On the three km trip back to camp, it starts to rain, getting me quite damp.  Luckily I beat the heavy rain that starts at 4 p.m. with lots of loud thunder that goes on and on.  As I walk to the campsite, I startle a snowshoe hare which runs away.  Getting a fire started just before it really starts to pour, I sit under the tarp shelter to try to make supper.  I keep a big fire going by periodically sawing one metre long poles underneath the tarp to throw on top.  Thank goodness I gathered firewood this morning before I left.  Managing to cook bulgur before the heavy rain, I eat it along with two mints, fireweed salad and hot water.  It is raining so hard that I do not want to venture away from the shelter.  Deciding to leave the pike fillets until tomorrow to fry, I brave the rain to take the package to the "fridge" cooler and to fetch a serving of canned corned beef to finish my supper.  So now I am even wetter.  My shirts only drying slightly at lunch, inner clothes are as damp from sweat as the outer from rain.

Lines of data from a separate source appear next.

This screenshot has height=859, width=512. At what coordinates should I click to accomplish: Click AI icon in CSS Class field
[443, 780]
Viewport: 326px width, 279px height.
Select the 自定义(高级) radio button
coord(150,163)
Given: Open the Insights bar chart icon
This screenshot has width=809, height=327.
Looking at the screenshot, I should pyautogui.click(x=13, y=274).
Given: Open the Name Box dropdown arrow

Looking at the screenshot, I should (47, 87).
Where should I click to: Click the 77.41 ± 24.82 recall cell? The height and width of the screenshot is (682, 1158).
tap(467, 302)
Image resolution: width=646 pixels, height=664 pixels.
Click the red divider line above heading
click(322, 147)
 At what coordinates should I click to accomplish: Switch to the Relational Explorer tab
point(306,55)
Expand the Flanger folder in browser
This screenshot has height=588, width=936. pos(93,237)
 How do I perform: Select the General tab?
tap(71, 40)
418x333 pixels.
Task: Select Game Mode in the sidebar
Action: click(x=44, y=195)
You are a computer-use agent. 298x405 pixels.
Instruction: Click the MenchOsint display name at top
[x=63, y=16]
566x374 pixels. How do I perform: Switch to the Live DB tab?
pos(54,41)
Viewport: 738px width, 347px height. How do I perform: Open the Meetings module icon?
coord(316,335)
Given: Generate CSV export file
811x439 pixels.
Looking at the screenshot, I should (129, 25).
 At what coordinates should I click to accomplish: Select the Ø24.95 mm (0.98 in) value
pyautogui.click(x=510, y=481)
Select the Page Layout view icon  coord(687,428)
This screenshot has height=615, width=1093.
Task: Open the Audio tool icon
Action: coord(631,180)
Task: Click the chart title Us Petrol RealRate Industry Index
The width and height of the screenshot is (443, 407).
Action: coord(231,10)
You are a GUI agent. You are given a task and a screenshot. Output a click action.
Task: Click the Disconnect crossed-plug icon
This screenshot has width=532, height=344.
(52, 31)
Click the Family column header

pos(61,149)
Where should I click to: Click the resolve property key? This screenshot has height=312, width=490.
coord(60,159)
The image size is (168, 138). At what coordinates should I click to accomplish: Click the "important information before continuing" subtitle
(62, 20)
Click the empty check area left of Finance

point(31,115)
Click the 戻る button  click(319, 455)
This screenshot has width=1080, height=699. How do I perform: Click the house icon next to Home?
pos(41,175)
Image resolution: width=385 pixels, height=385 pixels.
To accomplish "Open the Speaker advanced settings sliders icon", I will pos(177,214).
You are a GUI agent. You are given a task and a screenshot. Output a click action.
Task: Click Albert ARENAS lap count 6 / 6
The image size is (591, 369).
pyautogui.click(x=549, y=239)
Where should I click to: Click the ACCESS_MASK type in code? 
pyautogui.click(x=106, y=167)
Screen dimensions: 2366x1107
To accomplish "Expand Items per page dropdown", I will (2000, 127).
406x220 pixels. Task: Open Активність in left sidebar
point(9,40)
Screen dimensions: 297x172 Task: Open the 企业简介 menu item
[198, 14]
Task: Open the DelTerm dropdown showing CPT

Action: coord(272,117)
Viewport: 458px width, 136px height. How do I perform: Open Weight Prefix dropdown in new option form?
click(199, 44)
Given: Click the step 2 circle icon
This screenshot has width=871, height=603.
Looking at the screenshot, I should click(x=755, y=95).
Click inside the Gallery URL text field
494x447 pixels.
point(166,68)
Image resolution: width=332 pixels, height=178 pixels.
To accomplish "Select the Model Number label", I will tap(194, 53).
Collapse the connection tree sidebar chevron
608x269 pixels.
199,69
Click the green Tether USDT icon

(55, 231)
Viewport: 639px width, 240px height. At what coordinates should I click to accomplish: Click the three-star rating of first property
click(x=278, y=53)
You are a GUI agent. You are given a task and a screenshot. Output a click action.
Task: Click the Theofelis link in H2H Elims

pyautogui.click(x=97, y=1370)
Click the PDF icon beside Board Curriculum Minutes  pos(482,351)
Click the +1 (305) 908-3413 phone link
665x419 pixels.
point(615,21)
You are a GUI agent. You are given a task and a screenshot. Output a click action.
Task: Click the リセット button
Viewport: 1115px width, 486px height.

The rain stops by 7 p.m. so I build a gigantic fire, crisscrossing the firewood log cabin style about 
⅔ metre high.  To dry clothes near the fire, I place leather mitts on an angled dingle stick, hat on the chair and string a clothesline across the front of the flames to hang some clothes.  Wearing my wet short-sleeved shirt and jeans, I stand close to the fire, alternating front and back as one side gets too hot.  I stand a bit too close too long and the jeans get quite hot so that when I bend a bit the material burns my skin.  A video-worthy skit follows as I stand up straight and hop around to cool off, trying to pull the hot material away from skin, meanwhile saying a few aie, aie, aie's.  Still, the warmth is a pleasant way to end the day.  By 8 p.m. the rain resumes so time to go to tent and bed.  Rainfall continues all night.




June 30, still raining at 3 a.m., 13℃, I am unable to sleep anymore and get up at 3:30 a.m.  Everything is damp including me as I dress in damp clothes.  Do I have to erect the canvas Tent and stove?  The rain lessens to intermittent showers by 7 a.m. when I am eating a hot cinnamon bannock breakfast with bacon crumbles, Parmesan cheese, hot water ... mmm good!  I fry the pike fillets and place in the cooler in triple-bagged medium Ziploc® bags to be reheated for supper.  Digging another firepit close to the tarp shelter, I hang some clothes to dry on the ridgeline.

Last evening I removed the bandage from my left big toe, which is still quite sore but I do not know why.  Now I put moleskin around the toe beside it and powder the big toe with "Gold Bond® Medicated Extra Strength Body Powder".  Doing a sudoku, I am falling asleep after the hot food and heat from the fire.



By 8 a.m. the rain seems to have stopped and I decide to move camp to the site near the rapids.  




A large red squirrel midden near camp 11.